Getoonde tekst:
• • • • •
Striktere regels voor declaraties collegeleden na kritisch rapport onderwijsinspectie

In september vorig jaar kopte de Telegraaf dat Utrechtse collegeleden ‘dure’ vliegtickets en ‘prijzige’ hotels in het buitenland zouden hebben gedeclareerd. Dit leidde tot Kamervragen. Onderwijsminister Jet Bussemaker liet naar aanleiding daarvan de Onderwijsinspectie onderzoek doen naar het declaratiegedrag van de Utrechtse bestuurders. In 2016 had de onderwijsinspectie al onderzoek gedaan naar het declaratiegedrag van vier universiteiten en vier hogescholen, waaronder de UU. Daarbij zijn geen ongeregeldheden uitgekomen.

Niet altijd sober gedeclareerd
De conclusie van het onderzoek is dat de Utrechtse collegeleden in de periode van 2013 tot en met 2015 niet altijd ‘doelmatig’ hebben gedeclareerd. Sommige declaraties waren hoger dan je van bestuurders zou mogen verwachten. Zo valt te lezen in een  rapport dat vandaag door de Onderwijsinspectie is gepubliceerd.

De inspectie heeft de bonnetjes opgevraagd die aan de collegeleden worden toegeschreven, dus niet per se door de bestuurders zelf zijn ingediend. Daarbij is gekeken in hoeverre deze declaraties en onkosten passen binnen de richtlijnen van ‘goed bestuur’. Dat houdt in dat ze sober, eenduidig, doelmatig en transparant zijn. Als norm is de eigen instructie van de UU gehanteerd en, daar waar die onduidelijk was, de regeling voor Rijksambtenaren.

Taxikosten naast een eigen leaseauto
Hoewel het overgrote deel van de declaraties verdedigbaar is, heeft de inspectie toch ook een aantal onkostenvergoedingen gevonden die te luxe was of waarvan de doelmatigheid te betwisten valt.
• • • • •
Aangeleverde gegevens:
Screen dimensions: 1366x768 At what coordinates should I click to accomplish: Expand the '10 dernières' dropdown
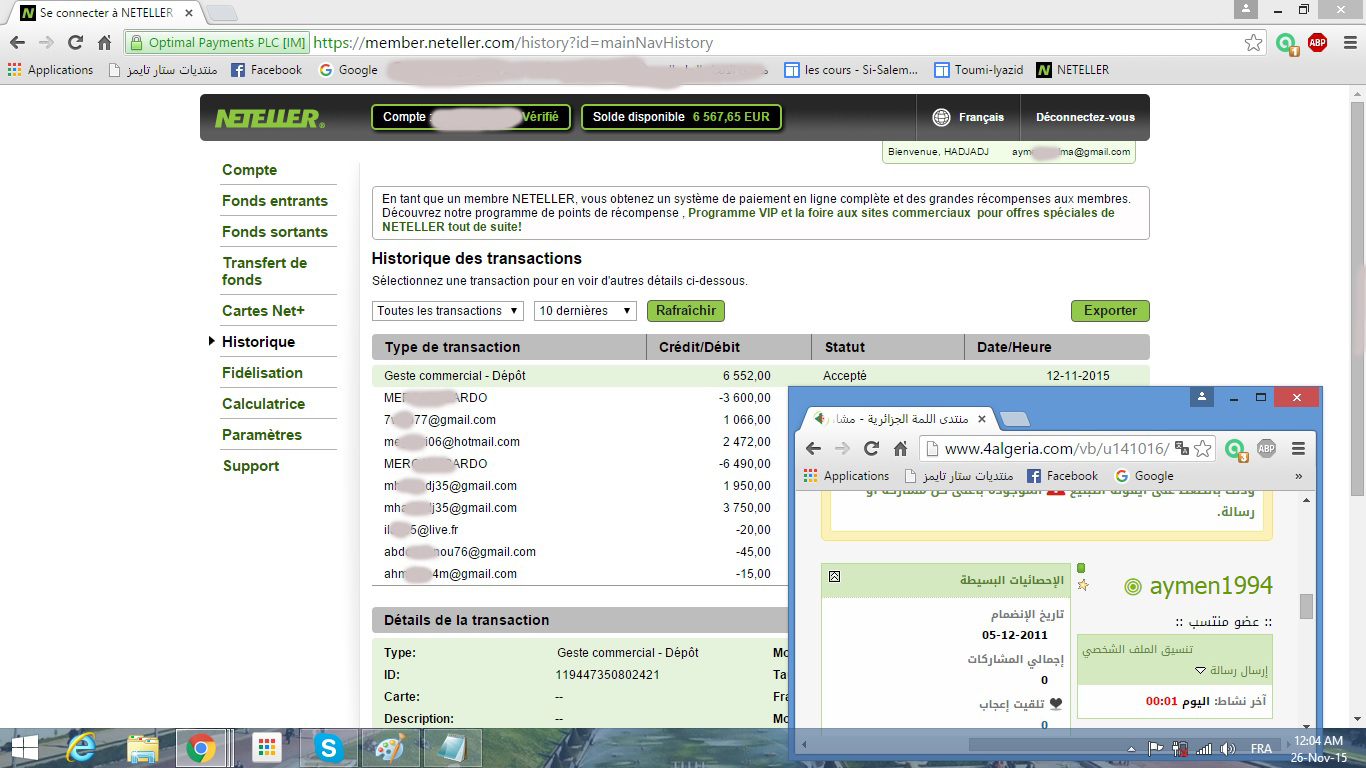tap(585, 311)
• • • • •
Te doen:
(a) Typ uit het artikel over de declaraties van Utrechtse collegeleden het stuk van "Striktere regels voor" tot en met "geen ongeregeldheden uitgekomen." letterlijk over.
(b) Schrijf een vervolg op het artikel over de declaraties van Utrechtse collegeleden, aansluitend op de laatste zin.

Resultaten:
(a)
Striktere regels voor declaraties collegeleden na kritisch rapport onderwijsinspectie

In september vorig jaar kopte de Telegraaf dat Utrechtse collegeleden ‘dure’ vliegtickets en ‘prijzige’ hotels in het buitenland zouden hebben gedeclareerd. Dit leidde tot Kamervragen. Onderwijsminister Jet Bussemaker liet naar aanleiding daarvan de Onderwijsinspectie onderzoek doen naar het declaratiegedrag van de Utrechtse bestuurders. In 2016 had de onderwijsinspectie al onderzoek gedaan naar het declaratiegedrag van vier universiteiten en vier hogescholen, waaronder de UU. Daarbij zijn geen ongeregeldheden uitgekomen.

(b)
Zo wordt geconstateerd dat het gebruik van twee dienstauto’s met chauffeur in principe goed is. Maar vindt het overdreven dat één van de bestuursleden, het betreft hier Anton Pijpers, daarnaast in één jaar voor 12.291 euro aan taxiritjes declareerde, terwijl hij in deze periode ook nog beschikte over een leaseauto uit zijn tijd als decaan van de faculteit Diergeneeskunde. “Deze taxikosten passen daarmee niet bij de soberheid die van het bestuur verwacht mag worden”, schrijft de inspectie.

Ook het ingebouwde systeem van mobiel internet in de dienstauto’s, met een kostenpost van 13.500 euro voor datagebruik in 2014 is weinig doelmatig.  “Wij vinden dat de UU had kunnen en moeten weten dat de (data-)limieten in ernstige mate werden overschreden. Bovendien waren in die jaren al abonnementen beschikbaar voor onbeperkt bellen en onbeperkt dataverkeer tegen vaste tarieven die beduidend lager waren dan het genoemde totaalbedrag.”

De inspectie valt ook over het feit dat verkeersboetes voor fout parkeren en snelheidsovertredingen (1.038 euro in drie jaar) niet zijn verhaald op de chauffeurs. Dat had volgens de regels wel gemoeten.

Goedkeuring voor businessclass kwam pas achteraf
In 2014 en 2015 hebben de bestuurders voor een dienstreis negen keer businessclass gevlogen. Dat mag volgens de regels van de UU alleen om dringende redenen en moet door de mandataris worden goedgekeurd. De inspectie valt erover dat deze goedkeuring in alle gevallen pas achteraf is gegeven.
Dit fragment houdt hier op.